When a young truck driver who Abel took a special interest in gets himself into trouble with the law, he asks Abel if he ever gets scared. He asks what he does when he becomes scared.

“I have always been much more scared of failure than anything else,” Abel said.

That could be the answer to the lawyer’s earlier question about why Abel operates the way he does. He sees that acting corruptly and breaking the law might make things far easier in the short term, but that it could easily cost him far more.

Abel’s wife, a gangster’s daughter played by Jessica Chastain, is the one in the family who is prepared to pull the trigger. She’s the one who shoots a deer to put him out of his misery while Abel stood timidly looking at the animal he just hit with his car.

She wants Abel to cut some corners and be more aggressive in order to solve some of the business’s issues. Abel doesn’t want to fail, and he sees that arming drivers and robbing trucks could lead to failure.

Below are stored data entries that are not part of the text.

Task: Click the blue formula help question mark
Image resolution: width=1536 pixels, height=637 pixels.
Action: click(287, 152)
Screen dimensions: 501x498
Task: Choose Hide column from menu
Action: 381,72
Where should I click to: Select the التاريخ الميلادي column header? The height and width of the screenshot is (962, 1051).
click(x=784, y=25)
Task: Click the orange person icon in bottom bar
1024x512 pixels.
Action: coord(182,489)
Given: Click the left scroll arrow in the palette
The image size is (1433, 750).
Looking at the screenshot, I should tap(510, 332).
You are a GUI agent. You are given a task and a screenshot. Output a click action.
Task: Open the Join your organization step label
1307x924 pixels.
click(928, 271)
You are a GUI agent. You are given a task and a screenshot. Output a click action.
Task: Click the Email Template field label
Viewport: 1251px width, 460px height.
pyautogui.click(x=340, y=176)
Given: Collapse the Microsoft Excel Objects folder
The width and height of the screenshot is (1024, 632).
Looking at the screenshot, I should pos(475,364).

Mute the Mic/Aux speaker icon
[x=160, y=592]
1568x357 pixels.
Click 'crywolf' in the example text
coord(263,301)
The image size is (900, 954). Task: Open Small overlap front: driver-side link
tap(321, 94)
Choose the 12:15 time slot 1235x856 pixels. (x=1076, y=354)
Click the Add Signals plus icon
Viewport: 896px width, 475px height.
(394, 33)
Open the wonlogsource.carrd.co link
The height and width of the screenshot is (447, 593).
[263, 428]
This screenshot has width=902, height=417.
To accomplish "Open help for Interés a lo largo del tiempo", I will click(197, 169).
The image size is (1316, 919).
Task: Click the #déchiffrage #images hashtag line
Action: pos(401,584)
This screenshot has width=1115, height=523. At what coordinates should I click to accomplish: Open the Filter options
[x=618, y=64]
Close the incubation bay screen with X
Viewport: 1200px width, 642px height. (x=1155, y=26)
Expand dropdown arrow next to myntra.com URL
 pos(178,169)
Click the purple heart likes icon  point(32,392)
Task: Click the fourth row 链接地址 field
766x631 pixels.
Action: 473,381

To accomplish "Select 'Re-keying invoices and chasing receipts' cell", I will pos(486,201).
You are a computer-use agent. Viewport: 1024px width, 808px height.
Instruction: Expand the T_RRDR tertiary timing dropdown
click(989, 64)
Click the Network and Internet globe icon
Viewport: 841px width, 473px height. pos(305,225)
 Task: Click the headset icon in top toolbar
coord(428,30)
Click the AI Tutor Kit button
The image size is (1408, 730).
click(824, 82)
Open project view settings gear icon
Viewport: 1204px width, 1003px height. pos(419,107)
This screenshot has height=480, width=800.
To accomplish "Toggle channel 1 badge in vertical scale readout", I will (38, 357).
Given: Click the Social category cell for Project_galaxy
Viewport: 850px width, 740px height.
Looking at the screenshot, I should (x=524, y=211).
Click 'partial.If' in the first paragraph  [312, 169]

The beauty of this plot is the slow boil that presents Abel with opportunity after opportunity to solve his problems with easy ?way out.

I will not spoil whether he takes any of these chances, but I will say that Abel is a refreshing character who is strong and tough in a way that shows or movies don’t often enough display.

I once heard someone say great crime films look at crime as a microcosm of society. That could not be more true in “A Most ?Violent Year.”

It shows the way in which the everyday working man has pressure coming at all angles and has to attempt to do the right thing and still provide for his family.

Abel is a man who does not have to kill or steal to show how tough he is. His toughness is in the way he endures every brutal bump in the road in this movie without losing it. He does not buckle or give up or take the easy road. Abel continues to work and scheme to find a way to come out of his situation on top.

Just like the father who loses his job and has to keep going for his family. Just like the single mother who has to handle both roles of parenting.

“A Most Violent Year” is the tale of the American dream and the American nightmare. Abel is an example of how the dream worked out through hard work and doing the right thing. The truck driver who gets into trouble, a fellow immigrant, is the frightening example of how badly things can go in the quest for that dream.

Not all of Abel’s successes are through being the moral businessman, as his wife points out late in the movie. A lot of it is luck. Some of it is his wife making the tough choices he refuses to make. This film is not a black-and-white portrayal of right ?and wrong.

But at the end of the movie, Abel goes to put a piece of paper in the hole of an oil tank that had just had a bullet shot through it.

Because that’s what Abel does — he handles the holes that pop up in his life.